## REQUIREMENT
Lines in the records below that contain the word "search" must each be copied.

======== RECORDS PROVIDED ========

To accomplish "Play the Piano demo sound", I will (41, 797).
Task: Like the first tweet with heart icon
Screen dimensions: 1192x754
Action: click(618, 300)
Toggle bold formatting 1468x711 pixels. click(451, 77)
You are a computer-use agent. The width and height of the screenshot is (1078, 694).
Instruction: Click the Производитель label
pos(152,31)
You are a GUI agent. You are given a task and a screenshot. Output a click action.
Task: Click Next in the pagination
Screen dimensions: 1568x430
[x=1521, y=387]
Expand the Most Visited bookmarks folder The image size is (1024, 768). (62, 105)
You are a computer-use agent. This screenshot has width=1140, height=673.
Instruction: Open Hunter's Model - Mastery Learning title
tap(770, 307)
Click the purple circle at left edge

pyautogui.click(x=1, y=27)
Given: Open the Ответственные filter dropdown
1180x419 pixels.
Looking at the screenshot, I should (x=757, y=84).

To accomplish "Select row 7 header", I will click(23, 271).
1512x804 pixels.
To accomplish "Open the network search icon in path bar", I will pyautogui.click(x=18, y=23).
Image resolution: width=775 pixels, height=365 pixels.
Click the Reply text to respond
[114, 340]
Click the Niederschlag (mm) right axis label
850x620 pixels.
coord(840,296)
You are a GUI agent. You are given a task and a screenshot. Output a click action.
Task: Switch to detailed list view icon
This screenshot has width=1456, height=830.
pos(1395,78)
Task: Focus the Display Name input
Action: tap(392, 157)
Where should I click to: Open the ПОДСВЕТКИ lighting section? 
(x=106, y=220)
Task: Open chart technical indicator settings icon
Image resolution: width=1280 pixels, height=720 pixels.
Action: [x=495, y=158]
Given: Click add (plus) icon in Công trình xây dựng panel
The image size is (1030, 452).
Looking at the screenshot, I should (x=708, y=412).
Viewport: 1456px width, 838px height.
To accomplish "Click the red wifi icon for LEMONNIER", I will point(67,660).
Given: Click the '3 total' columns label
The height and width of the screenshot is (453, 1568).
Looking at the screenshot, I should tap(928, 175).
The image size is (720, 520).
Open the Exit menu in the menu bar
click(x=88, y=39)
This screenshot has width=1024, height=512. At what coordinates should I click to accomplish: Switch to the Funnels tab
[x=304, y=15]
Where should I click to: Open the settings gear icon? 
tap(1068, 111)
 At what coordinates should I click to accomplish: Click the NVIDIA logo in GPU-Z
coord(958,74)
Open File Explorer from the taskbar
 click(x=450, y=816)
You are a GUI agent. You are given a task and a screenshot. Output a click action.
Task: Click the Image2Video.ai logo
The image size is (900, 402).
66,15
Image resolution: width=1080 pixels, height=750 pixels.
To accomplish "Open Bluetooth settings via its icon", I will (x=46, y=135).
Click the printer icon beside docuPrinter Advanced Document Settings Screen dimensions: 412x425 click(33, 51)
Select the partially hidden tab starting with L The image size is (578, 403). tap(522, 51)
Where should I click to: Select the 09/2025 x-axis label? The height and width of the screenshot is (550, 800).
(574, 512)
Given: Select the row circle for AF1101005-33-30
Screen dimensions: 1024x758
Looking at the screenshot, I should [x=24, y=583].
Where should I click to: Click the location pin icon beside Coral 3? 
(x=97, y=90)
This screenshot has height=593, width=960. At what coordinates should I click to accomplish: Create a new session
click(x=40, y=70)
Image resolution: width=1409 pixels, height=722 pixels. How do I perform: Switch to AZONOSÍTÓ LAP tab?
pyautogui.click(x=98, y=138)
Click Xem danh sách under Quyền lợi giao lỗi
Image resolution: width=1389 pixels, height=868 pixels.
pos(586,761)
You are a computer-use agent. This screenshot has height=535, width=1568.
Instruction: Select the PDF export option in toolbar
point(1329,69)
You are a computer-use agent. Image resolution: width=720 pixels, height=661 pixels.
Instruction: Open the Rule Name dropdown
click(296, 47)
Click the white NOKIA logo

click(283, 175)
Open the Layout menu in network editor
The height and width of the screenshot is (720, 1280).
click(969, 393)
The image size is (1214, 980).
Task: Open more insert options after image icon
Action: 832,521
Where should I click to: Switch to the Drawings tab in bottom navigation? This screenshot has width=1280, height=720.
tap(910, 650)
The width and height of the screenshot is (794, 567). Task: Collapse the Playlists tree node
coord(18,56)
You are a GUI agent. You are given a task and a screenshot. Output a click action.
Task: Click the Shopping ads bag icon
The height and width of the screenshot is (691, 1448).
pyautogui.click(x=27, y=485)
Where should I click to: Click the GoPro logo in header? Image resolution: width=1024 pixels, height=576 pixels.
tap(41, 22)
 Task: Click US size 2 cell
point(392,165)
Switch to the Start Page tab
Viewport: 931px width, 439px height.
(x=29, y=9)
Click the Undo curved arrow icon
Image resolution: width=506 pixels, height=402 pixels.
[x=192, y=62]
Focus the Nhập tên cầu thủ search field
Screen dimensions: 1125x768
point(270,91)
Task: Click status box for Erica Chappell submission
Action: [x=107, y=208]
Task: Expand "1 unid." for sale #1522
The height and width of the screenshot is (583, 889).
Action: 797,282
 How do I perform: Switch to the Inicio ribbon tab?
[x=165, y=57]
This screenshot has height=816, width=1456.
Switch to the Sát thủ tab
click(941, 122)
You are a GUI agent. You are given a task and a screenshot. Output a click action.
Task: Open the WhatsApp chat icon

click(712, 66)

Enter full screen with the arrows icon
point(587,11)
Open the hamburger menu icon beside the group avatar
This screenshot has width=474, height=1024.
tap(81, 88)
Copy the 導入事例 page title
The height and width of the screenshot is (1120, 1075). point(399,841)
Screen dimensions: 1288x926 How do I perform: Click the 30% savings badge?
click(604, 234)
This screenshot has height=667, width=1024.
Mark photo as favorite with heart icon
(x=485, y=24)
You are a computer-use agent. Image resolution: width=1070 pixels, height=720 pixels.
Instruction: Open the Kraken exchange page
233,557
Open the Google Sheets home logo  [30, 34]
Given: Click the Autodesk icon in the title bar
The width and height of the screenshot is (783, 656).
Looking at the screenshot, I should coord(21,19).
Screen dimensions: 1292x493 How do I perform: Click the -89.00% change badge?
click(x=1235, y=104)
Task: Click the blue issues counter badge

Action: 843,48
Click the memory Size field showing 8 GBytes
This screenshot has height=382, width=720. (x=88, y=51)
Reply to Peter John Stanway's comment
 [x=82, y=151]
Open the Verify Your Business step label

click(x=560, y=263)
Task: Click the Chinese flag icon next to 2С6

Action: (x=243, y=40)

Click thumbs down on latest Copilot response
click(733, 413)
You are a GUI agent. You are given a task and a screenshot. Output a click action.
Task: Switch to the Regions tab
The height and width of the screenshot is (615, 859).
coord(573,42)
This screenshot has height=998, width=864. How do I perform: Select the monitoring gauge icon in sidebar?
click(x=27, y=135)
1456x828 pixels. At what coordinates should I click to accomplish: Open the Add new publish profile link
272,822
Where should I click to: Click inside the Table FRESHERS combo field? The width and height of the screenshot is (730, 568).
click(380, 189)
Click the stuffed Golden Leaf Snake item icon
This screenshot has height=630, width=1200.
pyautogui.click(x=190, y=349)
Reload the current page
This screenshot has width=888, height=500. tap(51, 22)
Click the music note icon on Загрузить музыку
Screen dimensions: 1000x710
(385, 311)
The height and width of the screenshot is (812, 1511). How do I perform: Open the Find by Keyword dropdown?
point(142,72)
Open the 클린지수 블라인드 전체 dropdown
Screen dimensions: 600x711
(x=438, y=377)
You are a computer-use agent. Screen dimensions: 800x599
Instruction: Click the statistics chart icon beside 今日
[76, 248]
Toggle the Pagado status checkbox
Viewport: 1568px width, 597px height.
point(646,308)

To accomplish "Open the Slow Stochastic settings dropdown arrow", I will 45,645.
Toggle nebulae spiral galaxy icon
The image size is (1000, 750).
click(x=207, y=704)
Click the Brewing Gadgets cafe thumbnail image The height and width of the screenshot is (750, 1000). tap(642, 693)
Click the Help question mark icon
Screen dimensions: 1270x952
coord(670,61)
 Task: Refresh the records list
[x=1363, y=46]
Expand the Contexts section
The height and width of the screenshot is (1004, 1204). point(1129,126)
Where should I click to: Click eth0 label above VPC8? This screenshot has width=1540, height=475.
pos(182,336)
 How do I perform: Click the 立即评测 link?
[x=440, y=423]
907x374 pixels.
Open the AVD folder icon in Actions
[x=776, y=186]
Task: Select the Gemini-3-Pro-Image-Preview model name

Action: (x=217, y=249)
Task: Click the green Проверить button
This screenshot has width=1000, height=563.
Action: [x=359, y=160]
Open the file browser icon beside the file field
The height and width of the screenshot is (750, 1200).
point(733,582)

========

## TASK ANSWER
To accomplish "Open the network search icon in path bar", I will pyautogui.click(x=18, y=23).
Focus the Nhập tên cầu thủ search field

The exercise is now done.